The United States will end its war on Iran fairly soon and could return for “spot hits” if needed, President Donald Trump told Reuters on Wednesday, hours before he was scheduled to make a primetime address to the nation.
Interest rate futures were fully pricing in one 25 basis-point increase in the BoE’s bank rate by the end of 2026, and the possibility of a second compared, with two or three hikes previously.
Bank of England Governor Andrew Bailey said that markets were still getting ahead of themselves by pricing in interest rate hikes by the central bank, which wanted to avoid adding to the damage Britain’s economy would face from the Iran war.

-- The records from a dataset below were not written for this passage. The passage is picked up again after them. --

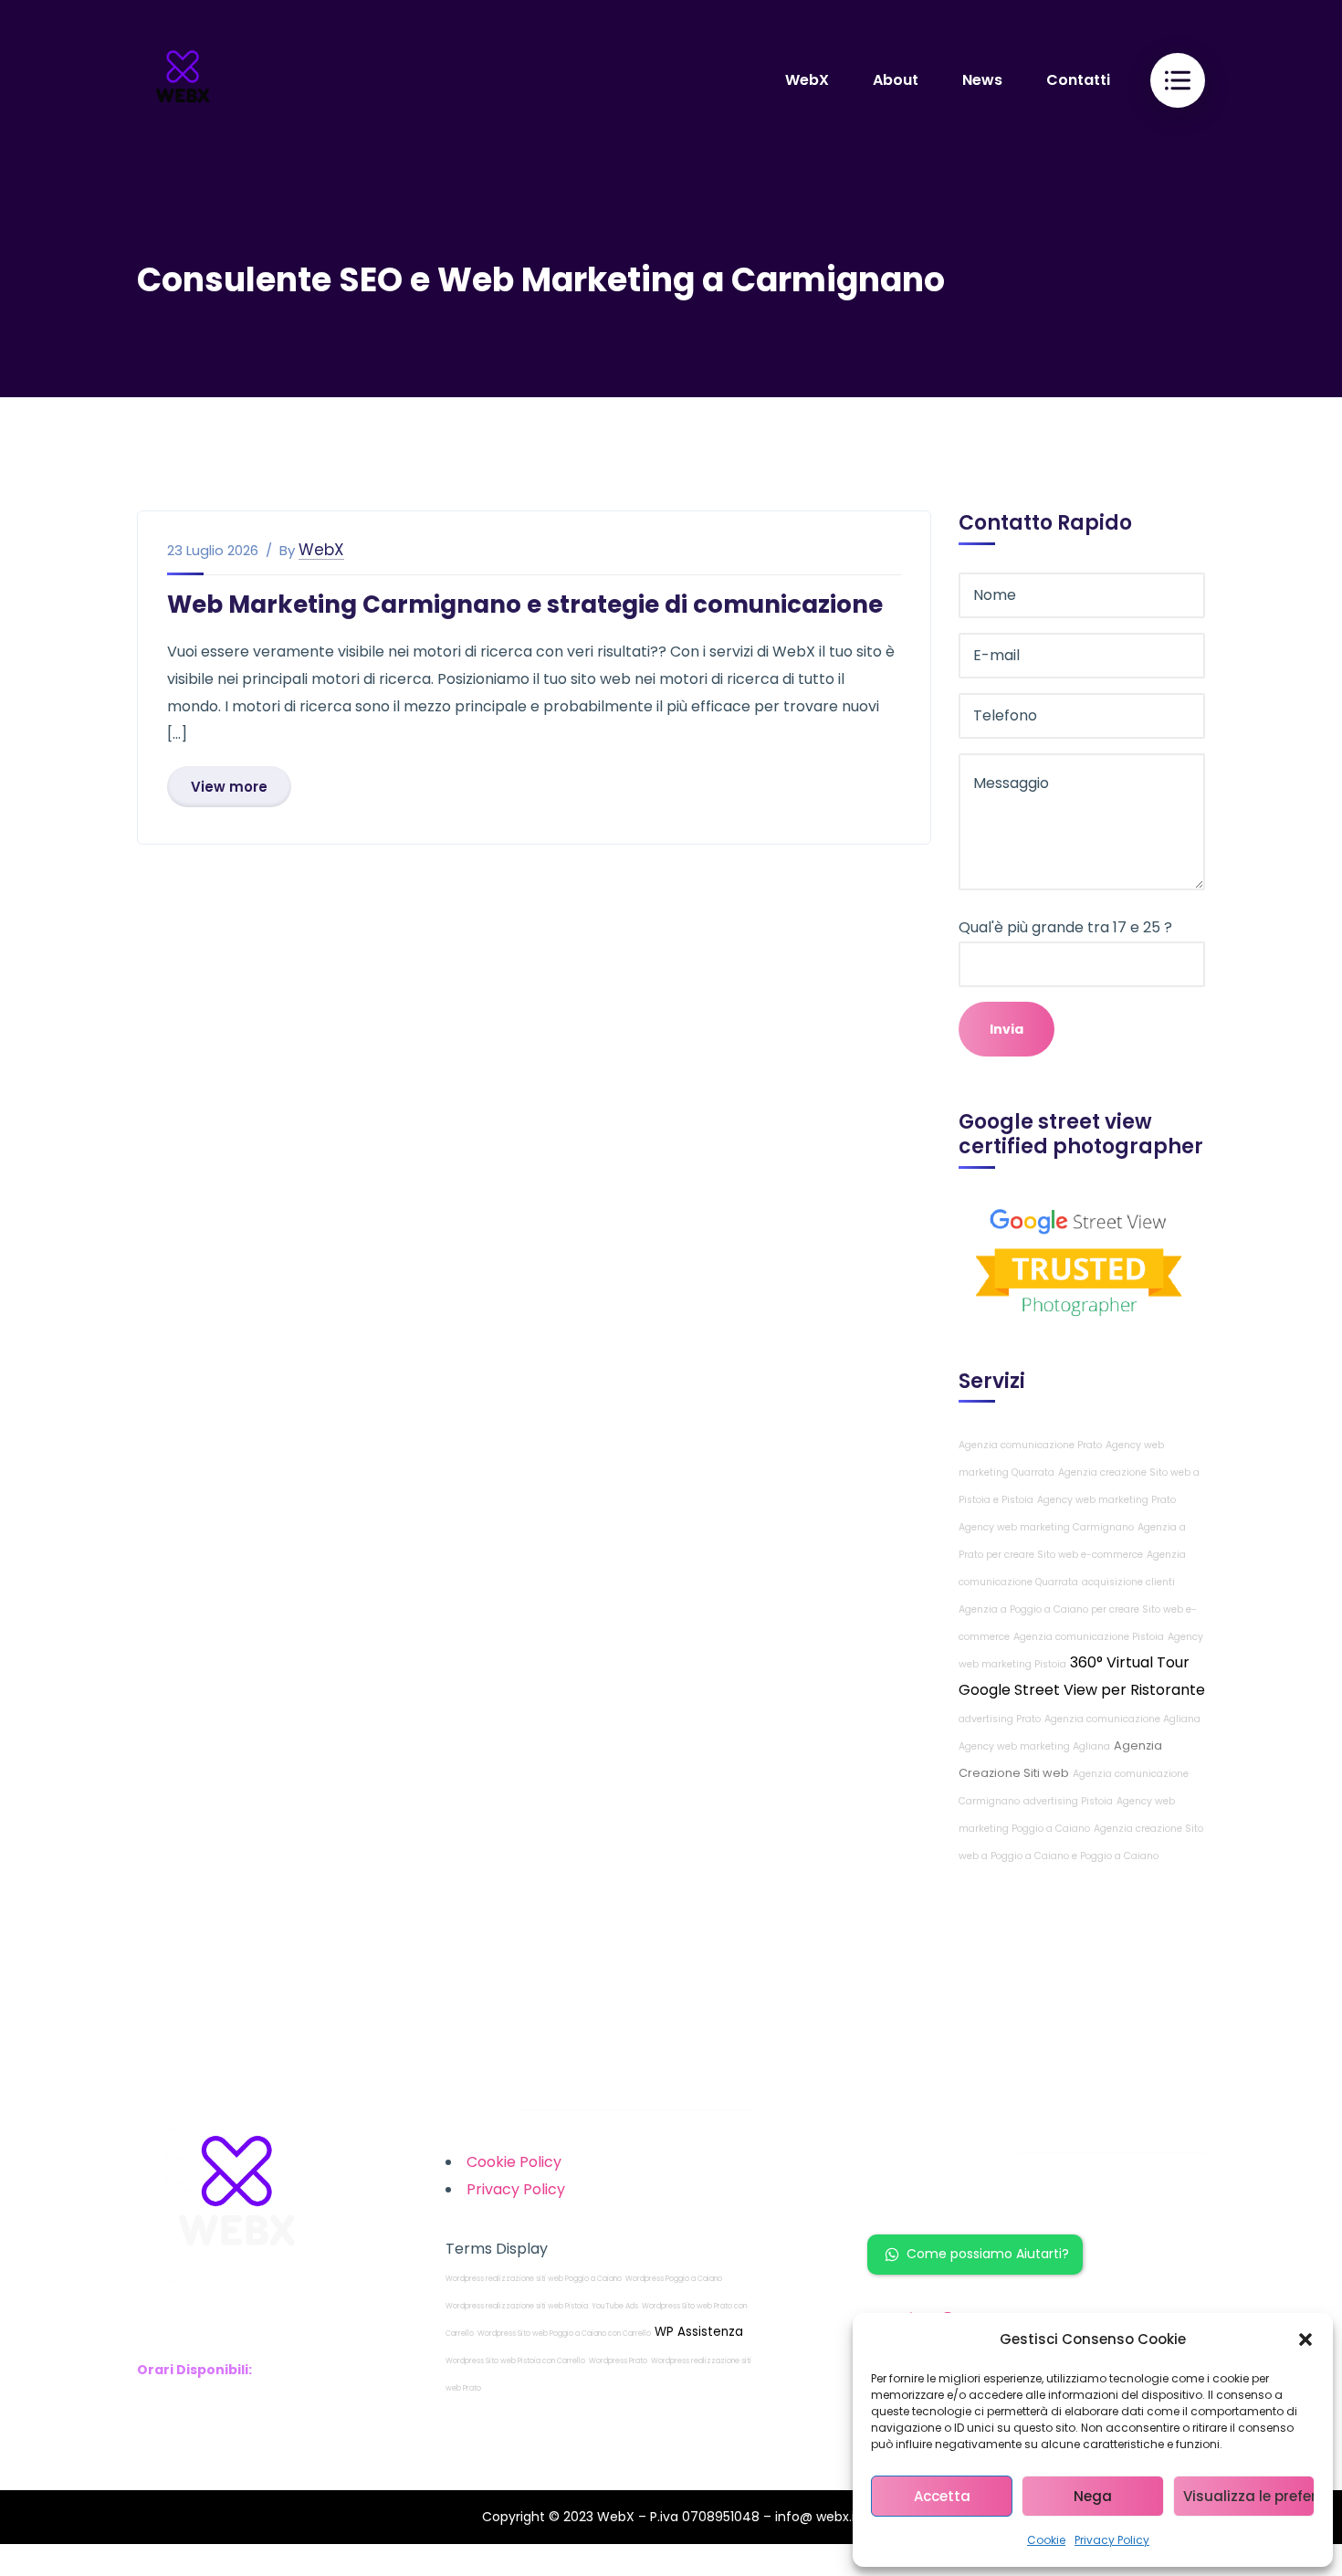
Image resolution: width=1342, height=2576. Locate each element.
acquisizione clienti (1128, 1582)
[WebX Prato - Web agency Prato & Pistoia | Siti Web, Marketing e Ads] (182, 79)
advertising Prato (1000, 1719)
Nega (1093, 2496)
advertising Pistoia (1068, 1801)
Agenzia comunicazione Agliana (1122, 1719)
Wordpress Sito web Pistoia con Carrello (515, 2361)
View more (229, 786)
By (287, 550)
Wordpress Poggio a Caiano (673, 2279)
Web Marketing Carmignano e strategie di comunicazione (525, 604)
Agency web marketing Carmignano (1046, 1527)
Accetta (942, 2496)
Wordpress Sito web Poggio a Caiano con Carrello (564, 2334)
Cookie (1046, 2540)
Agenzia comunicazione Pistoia (1088, 1637)
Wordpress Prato (618, 2361)
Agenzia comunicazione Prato (1030, 1445)
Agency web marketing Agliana (1034, 1746)
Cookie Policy (514, 2161)
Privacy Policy (1112, 2540)
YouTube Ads (615, 2306)
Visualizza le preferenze (1249, 2496)
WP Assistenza (699, 2331)
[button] (1305, 2339)
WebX (321, 550)
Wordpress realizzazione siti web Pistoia (517, 2306)
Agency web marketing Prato (1106, 1500)
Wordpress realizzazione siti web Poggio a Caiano (534, 2279)
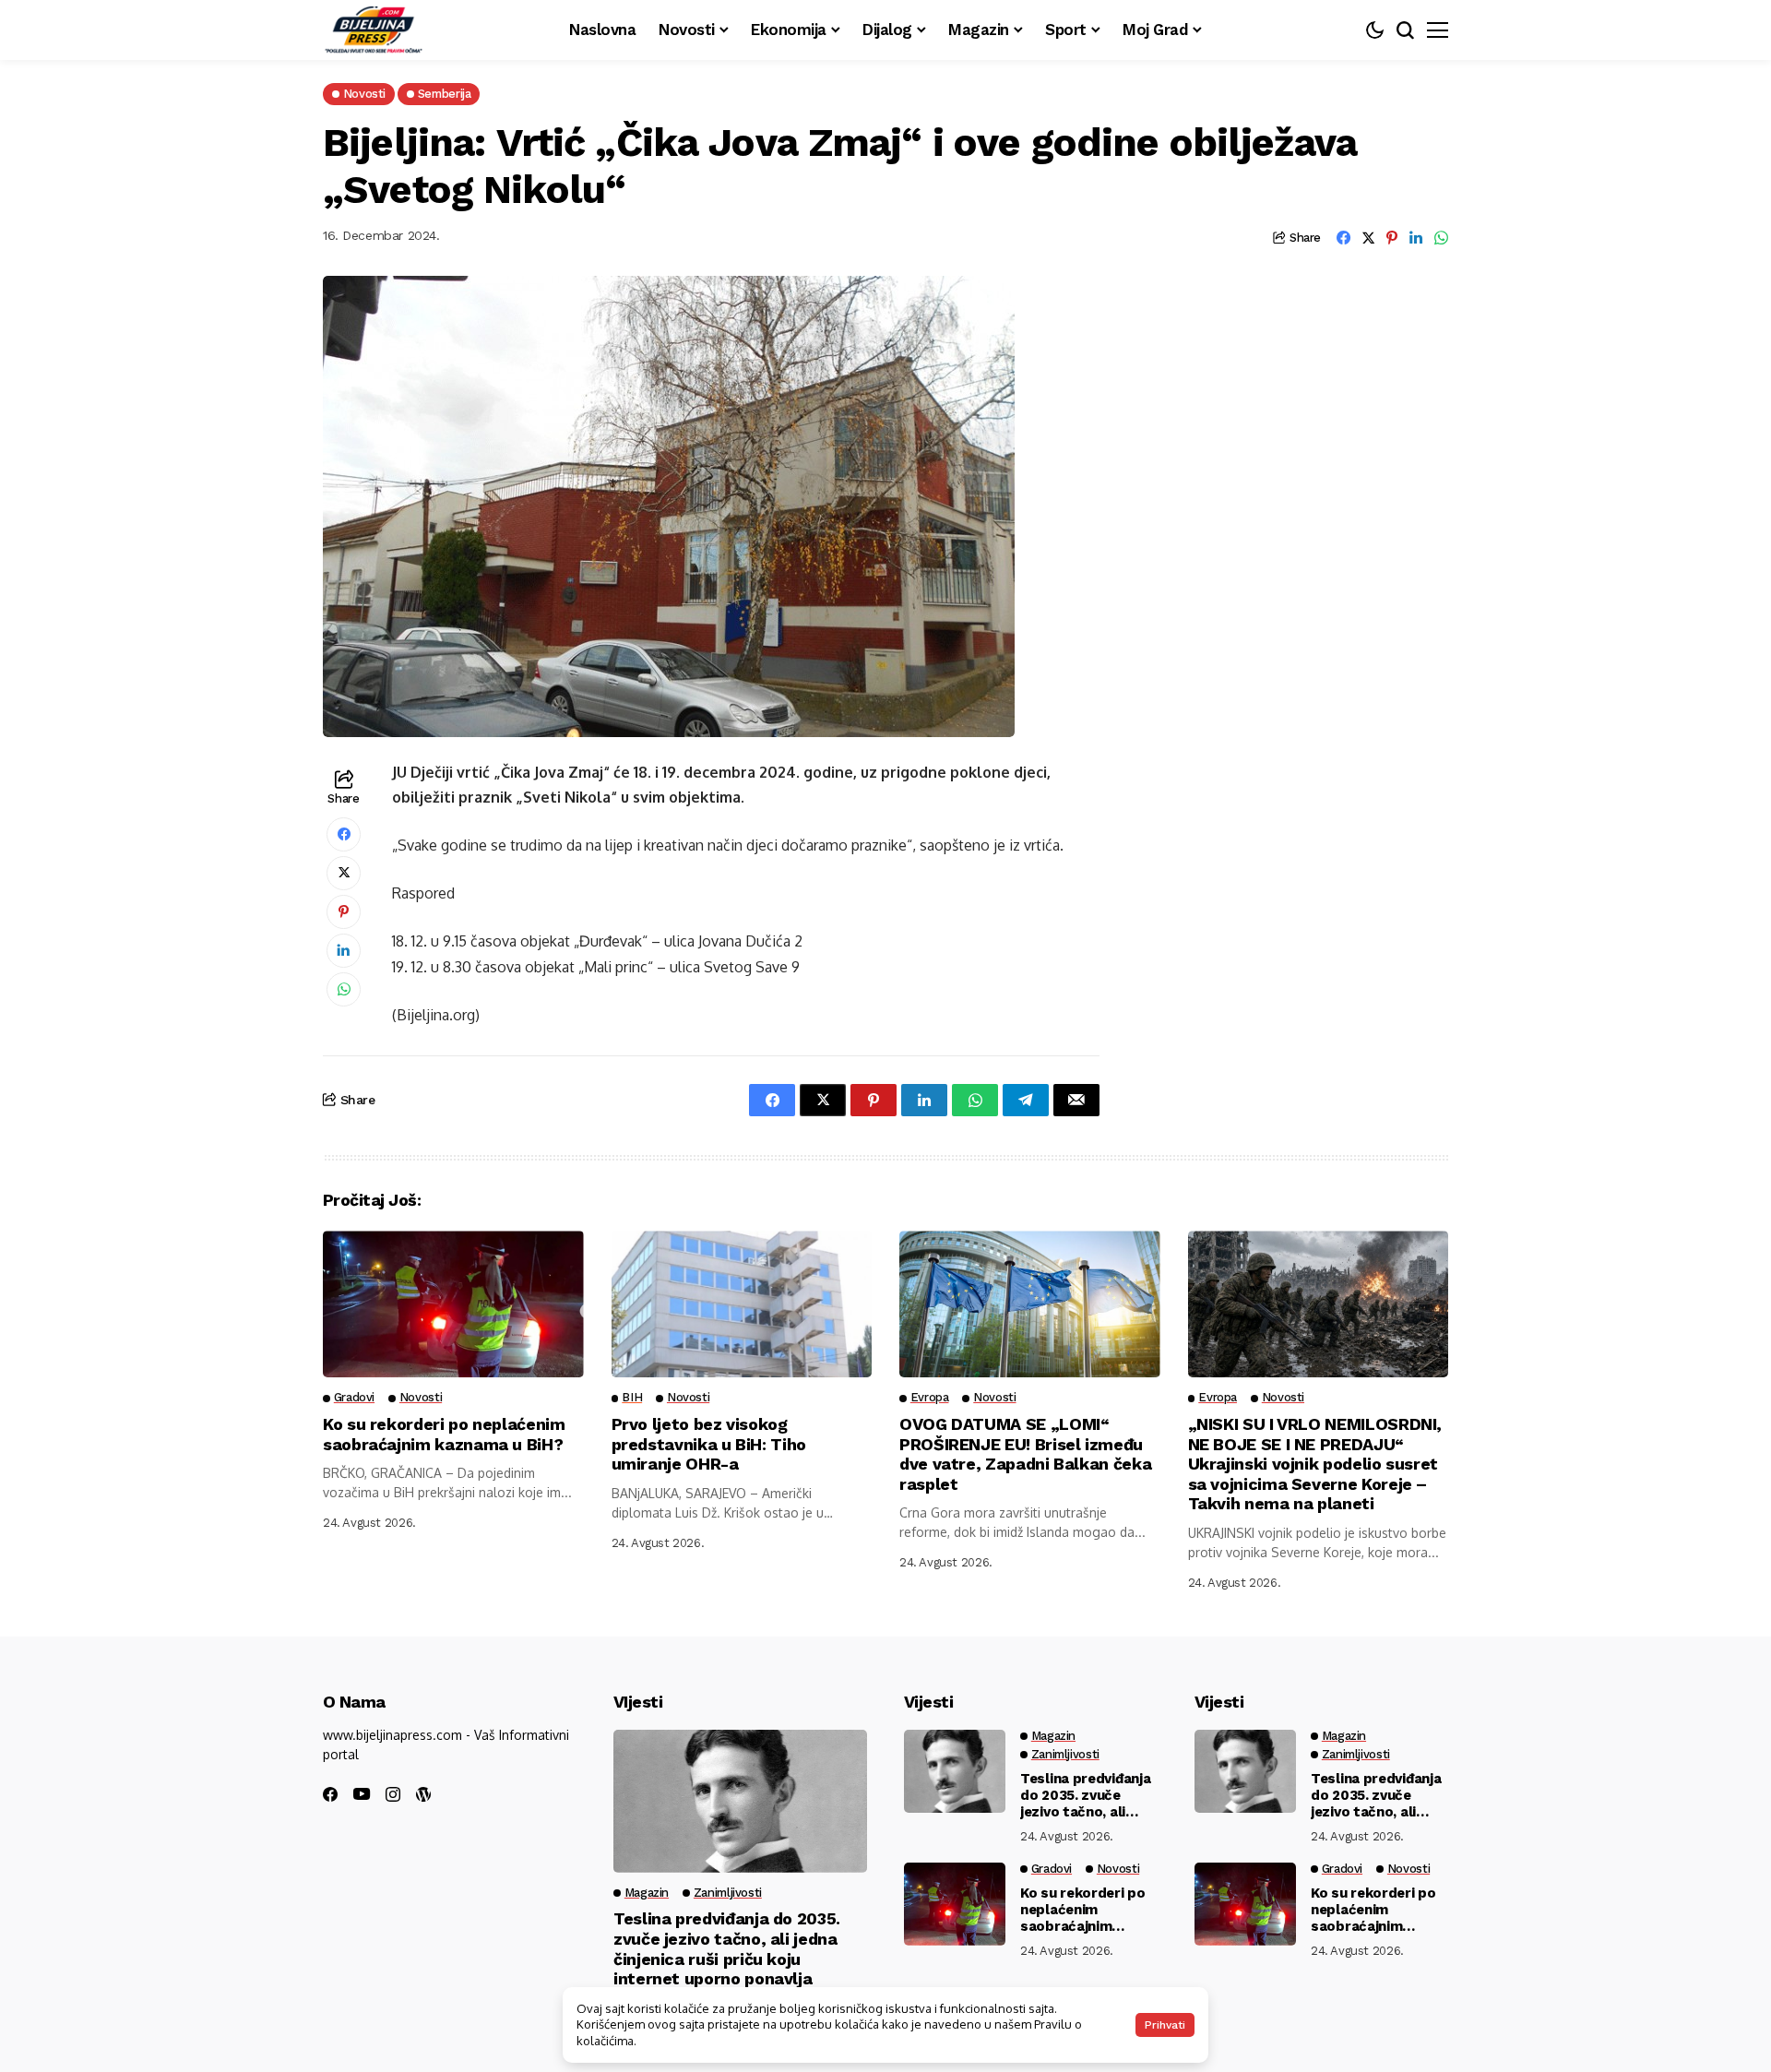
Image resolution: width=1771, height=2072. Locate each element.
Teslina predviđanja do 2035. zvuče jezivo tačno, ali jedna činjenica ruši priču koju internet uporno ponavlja (726, 1948)
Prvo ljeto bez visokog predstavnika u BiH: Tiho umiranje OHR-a (709, 1443)
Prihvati (1165, 2024)
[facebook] (330, 1794)
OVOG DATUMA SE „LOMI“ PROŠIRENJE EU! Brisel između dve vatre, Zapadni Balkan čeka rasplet (1025, 1454)
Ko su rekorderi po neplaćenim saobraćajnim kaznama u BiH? (444, 1434)
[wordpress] (423, 1794)
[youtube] (361, 1795)
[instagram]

Most FTSE 350 sub-sectors traded in the green except energy, which fell from record highs, down 4.2% after oil slid amid Middle East volatility.
Aerospace and defence also added to gains, up 5.7%, providing the biggest boost to the benchmark index.
Heavyweight banks also rose 5.2%, with NatWest Group, TBC Bank Group and Lloyds Banking Group up between 5.4% and 5.8%.
Prime Minister Keir Starmer said that the global instability caused by the Iran war meant UK should pivot to focusing on closer economic and defence ties with Europe.
UK’s food prices will be rising by almost 10% by the end of 2026 due to the Iran war, the country’s food and drink manufacturers’ lobby warned, around three times faster than its previous forecast.
UK factory cost pressures soared in March, and delivery delays – due to ships avoiding the Strait of Hormuz – were the longest since mid-2022, according to an S&P Global survey.
Berkeley fell 9.6% after the home builder forecast that profit growth would slow through 2030. The firm said it would halt land purchases as the war and the risk of higher interest rates dampened hopes of a housing market recovery.